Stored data
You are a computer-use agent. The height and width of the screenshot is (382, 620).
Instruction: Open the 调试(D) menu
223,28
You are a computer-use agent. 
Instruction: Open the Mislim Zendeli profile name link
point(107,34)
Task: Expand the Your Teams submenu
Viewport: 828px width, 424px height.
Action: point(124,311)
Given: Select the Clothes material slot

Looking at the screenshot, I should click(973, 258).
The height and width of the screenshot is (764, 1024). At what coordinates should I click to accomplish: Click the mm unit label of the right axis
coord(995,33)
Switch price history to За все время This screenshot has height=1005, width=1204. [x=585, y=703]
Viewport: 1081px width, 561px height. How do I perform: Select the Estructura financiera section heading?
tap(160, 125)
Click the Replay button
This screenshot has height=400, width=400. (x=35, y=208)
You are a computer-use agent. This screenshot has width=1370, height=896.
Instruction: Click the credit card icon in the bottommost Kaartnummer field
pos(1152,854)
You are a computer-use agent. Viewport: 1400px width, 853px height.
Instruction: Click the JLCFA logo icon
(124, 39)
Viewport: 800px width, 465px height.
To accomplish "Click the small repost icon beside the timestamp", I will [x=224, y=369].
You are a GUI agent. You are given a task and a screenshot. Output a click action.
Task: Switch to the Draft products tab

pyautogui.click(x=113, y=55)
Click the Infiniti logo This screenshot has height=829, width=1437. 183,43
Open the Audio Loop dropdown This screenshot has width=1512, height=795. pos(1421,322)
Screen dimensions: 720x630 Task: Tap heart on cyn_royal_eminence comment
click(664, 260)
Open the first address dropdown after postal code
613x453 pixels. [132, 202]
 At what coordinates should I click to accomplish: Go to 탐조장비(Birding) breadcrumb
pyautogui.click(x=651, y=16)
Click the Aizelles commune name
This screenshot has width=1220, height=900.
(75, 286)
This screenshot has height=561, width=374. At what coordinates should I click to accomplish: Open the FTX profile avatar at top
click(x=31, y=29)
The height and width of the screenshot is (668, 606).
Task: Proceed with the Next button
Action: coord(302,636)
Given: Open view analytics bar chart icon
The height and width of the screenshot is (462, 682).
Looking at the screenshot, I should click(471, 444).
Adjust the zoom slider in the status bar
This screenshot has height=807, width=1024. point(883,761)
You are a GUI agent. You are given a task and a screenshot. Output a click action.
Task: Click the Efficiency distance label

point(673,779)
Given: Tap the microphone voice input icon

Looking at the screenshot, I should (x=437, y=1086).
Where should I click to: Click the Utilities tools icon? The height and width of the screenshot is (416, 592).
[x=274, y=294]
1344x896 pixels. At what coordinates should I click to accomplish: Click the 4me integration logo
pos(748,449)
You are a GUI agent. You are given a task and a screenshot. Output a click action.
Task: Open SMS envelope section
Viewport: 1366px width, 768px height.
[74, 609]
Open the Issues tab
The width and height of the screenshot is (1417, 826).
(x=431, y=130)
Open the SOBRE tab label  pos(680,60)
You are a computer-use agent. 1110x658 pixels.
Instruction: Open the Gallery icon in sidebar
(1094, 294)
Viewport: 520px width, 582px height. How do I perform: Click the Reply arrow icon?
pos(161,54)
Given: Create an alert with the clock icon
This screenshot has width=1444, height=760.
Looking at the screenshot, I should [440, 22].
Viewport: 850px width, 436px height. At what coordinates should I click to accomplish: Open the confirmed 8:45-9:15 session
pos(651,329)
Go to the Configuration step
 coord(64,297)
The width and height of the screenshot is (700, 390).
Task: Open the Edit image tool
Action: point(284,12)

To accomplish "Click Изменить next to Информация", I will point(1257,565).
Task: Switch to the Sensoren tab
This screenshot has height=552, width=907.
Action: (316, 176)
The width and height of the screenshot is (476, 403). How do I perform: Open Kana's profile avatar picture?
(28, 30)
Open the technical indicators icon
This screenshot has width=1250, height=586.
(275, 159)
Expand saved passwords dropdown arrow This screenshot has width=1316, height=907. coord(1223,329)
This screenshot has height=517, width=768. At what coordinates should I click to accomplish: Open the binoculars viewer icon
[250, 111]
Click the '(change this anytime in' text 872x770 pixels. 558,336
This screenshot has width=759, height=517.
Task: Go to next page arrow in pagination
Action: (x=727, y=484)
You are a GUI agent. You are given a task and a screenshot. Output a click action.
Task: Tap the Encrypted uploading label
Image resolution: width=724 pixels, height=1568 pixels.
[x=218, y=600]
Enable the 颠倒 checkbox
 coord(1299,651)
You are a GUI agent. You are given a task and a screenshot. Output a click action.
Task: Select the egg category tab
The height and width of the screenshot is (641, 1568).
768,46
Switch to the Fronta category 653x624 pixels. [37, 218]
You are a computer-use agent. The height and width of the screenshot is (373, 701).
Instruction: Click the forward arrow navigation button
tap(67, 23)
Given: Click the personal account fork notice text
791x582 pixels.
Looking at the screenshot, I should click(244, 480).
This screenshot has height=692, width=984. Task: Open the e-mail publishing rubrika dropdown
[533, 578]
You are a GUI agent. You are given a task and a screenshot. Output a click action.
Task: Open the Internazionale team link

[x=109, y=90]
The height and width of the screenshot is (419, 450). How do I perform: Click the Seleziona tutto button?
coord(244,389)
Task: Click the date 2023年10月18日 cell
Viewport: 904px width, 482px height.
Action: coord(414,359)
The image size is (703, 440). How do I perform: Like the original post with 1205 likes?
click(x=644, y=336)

What the task requires →
Output the lines above exactly, but only those between the line holding "Viewport: 800px width, 465px height." and the line holding "Given: Open view analytics bar chart icon", inclusive.

Answer to this exercise →
Viewport: 800px width, 465px height.
To accomplish "Click the small repost icon beside the timestamp", I will [x=224, y=369].
You are a GUI agent. You are given a task and a screenshot. Output a click action.
Task: Switch to the Draft products tab

pyautogui.click(x=113, y=55)
Click the Infiniti logo This screenshot has height=829, width=1437. 183,43
Open the Audio Loop dropdown This screenshot has width=1512, height=795. pos(1421,322)
Screen dimensions: 720x630 Task: Tap heart on cyn_royal_eminence comment
click(664, 260)
Open the first address dropdown after postal code
613x453 pixels. [132, 202]
 At what coordinates should I click to accomplish: Go to 탐조장비(Birding) breadcrumb
pyautogui.click(x=651, y=16)
Click the Aizelles commune name
This screenshot has width=1220, height=900.
(75, 286)
This screenshot has height=561, width=374. At what coordinates should I click to accomplish: Open the FTX profile avatar at top
click(x=31, y=29)
The height and width of the screenshot is (668, 606).
Task: Proceed with the Next button
Action: coord(302,636)
Given: Open view analytics bar chart icon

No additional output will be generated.